For all switching power supplies, especially those running at high switching frequency and high currents, layout is an important design step. If layout is not carefully done, the regulator can suffer from instability and noise problems. To maximize efficiency, switch rise and fall times are very fast. To prevent radiation of high-frequency noise (for example, EMI), proper layout of the high-frequency switching path is essential. Minimize the length and area of all traces connected to the SW pin, and always use a ground plane under the switching regulator to minimize interplane coupling.

The most critical current path for this bidirectional buck/boost converter is from the external low side MOSFET to the integrated high side MOSFET, then to the VHIGH side capacitors, and back to the source of the external low side MOSFET. This current path contains nanosecond rise and fall times and must be kept as short as possible to reduce the parasitic inductance. Therefore, the VHIGH side output capacitors must be close not only to the VHIGH pin, but also to the source pin of the external low side MOSFET to reduce the spike at the SW pin and the VHIGH pin.

The PGND plane and the AGND plane are connected at the terminal of the VCC capacitor.
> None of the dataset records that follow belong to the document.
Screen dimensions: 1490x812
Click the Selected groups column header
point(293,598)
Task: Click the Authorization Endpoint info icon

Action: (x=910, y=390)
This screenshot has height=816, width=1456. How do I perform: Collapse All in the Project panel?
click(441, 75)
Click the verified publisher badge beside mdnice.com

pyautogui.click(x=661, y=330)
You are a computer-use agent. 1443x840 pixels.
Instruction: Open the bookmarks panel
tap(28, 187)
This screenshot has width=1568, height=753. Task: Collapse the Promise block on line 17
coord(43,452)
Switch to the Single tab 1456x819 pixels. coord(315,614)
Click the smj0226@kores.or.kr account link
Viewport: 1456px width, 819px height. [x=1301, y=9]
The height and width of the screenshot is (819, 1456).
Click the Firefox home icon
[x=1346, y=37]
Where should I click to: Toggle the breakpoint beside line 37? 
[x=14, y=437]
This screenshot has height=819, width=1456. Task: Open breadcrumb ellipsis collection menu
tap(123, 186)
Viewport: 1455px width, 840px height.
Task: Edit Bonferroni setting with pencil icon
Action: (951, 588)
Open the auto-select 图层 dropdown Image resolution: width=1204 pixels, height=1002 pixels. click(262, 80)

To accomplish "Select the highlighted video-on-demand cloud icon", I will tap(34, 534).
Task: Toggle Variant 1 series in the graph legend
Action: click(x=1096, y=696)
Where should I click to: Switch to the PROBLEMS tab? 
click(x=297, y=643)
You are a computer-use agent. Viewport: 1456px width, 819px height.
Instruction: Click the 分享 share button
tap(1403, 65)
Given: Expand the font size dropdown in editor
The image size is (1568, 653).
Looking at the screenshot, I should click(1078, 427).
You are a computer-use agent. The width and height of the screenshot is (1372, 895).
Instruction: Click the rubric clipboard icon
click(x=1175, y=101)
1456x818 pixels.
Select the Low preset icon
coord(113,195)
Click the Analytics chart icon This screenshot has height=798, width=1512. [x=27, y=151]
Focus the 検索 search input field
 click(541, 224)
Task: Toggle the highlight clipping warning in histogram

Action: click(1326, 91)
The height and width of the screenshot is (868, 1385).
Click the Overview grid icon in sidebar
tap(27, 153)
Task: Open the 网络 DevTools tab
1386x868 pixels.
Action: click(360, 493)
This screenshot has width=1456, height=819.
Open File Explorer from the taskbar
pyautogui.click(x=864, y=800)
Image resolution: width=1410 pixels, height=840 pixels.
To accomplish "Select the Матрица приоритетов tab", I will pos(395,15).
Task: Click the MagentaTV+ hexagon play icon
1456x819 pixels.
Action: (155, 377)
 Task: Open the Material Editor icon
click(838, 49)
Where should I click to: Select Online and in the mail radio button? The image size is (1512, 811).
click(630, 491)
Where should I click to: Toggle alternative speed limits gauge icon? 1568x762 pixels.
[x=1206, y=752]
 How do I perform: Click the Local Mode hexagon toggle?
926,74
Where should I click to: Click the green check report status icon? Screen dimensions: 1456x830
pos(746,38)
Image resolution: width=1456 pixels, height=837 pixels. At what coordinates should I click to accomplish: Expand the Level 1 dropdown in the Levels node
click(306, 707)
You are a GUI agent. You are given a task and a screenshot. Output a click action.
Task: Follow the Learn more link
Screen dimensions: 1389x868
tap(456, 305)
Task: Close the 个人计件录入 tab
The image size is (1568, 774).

Thus the noise caused by the MOSFET driver and parasitic inductance does not interfere with the AGND and internal control circuit.

The layout must also be designed with consideration of the thermal as this is a high power density device. The VLOW, SW and VHIGH that improves the thermal capabilities of the package must be soldered with the large polygon. Using thermal vias underneath the nets can improve thermal performance.